TASK STATEMENT:
Within the records that follow, restate exactly the lines from the line with "Where should I click to: Click the Target" down to the line with "The height and", including both. Omit the pictures.

DATASET EXCERPTS:
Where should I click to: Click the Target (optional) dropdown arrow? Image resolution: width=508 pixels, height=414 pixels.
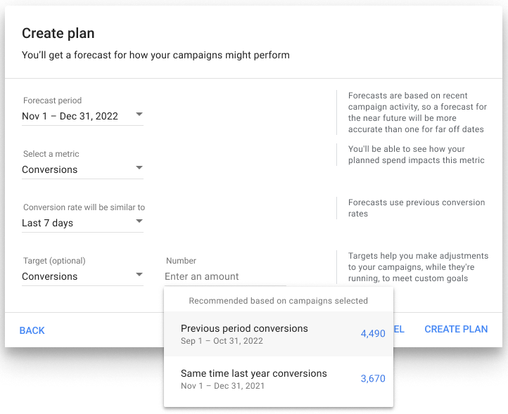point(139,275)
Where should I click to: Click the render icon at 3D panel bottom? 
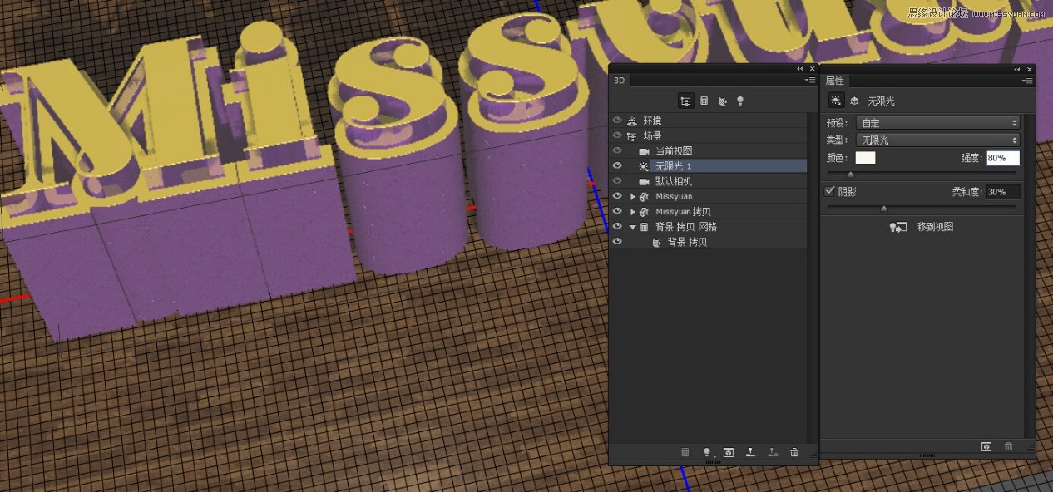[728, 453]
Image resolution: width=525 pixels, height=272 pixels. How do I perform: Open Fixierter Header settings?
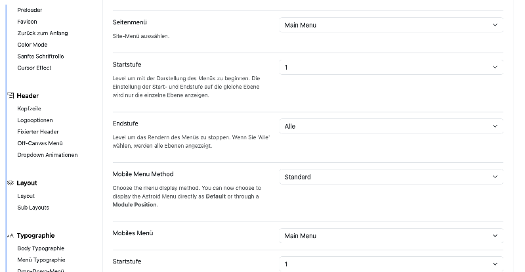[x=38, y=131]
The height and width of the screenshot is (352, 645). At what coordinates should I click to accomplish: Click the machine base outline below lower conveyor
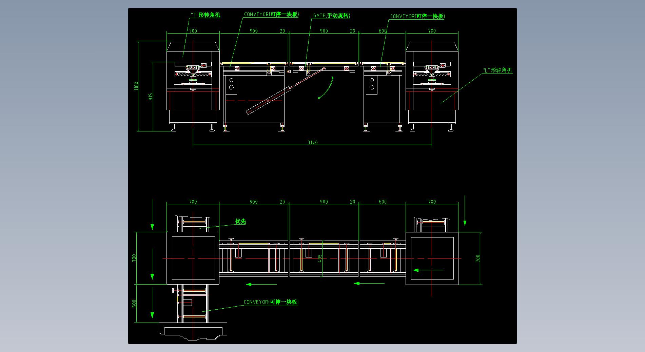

* * *

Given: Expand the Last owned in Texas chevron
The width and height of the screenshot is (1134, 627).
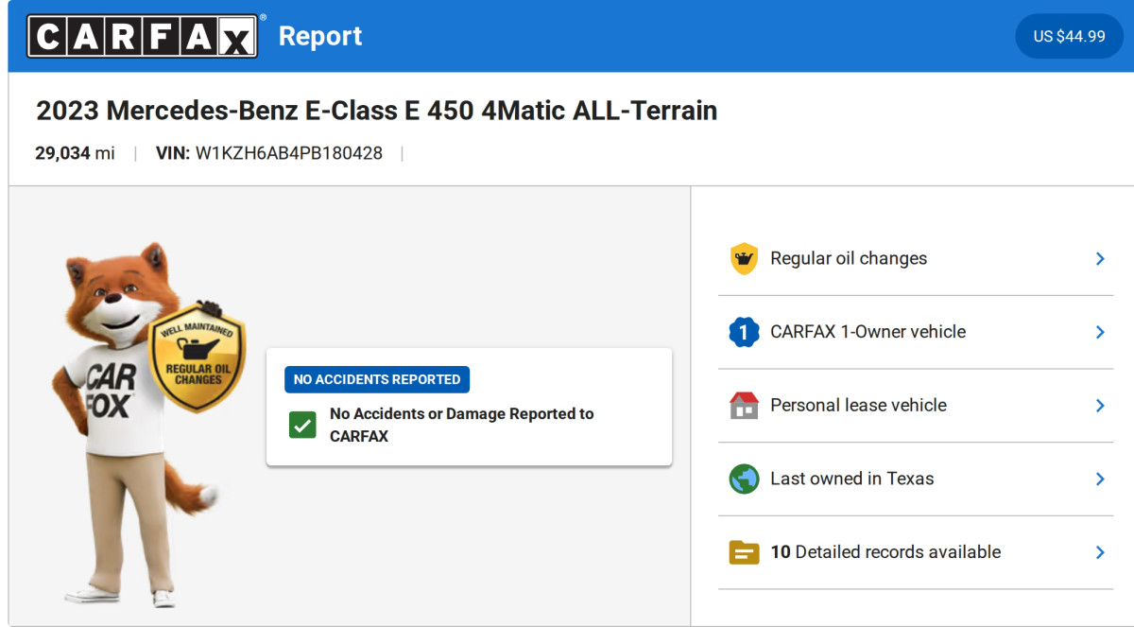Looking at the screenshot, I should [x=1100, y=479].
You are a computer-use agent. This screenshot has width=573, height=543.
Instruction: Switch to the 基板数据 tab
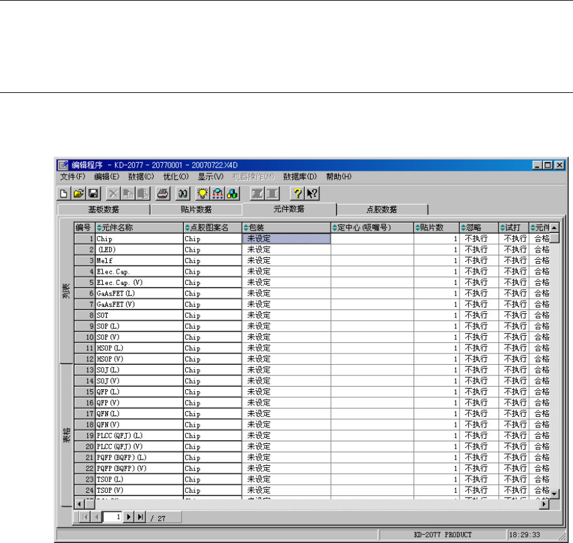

TASK SOLUTION:
Where should I click to: Click the Target (optional) dropdown arrow? Image resolution: width=508 pixels, height=414 pixels.
point(139,275)
Where should I click to: Click the render icon at 3D panel bottom? 
[728, 453]
Image resolution: width=525 pixels, height=272 pixels. How do I perform: Open Fixierter Header settings?
[x=38, y=131]
The height and width of the screenshot is (352, 645). At what coordinates should I click to accomplish: Click the machine base outline below lower conveyor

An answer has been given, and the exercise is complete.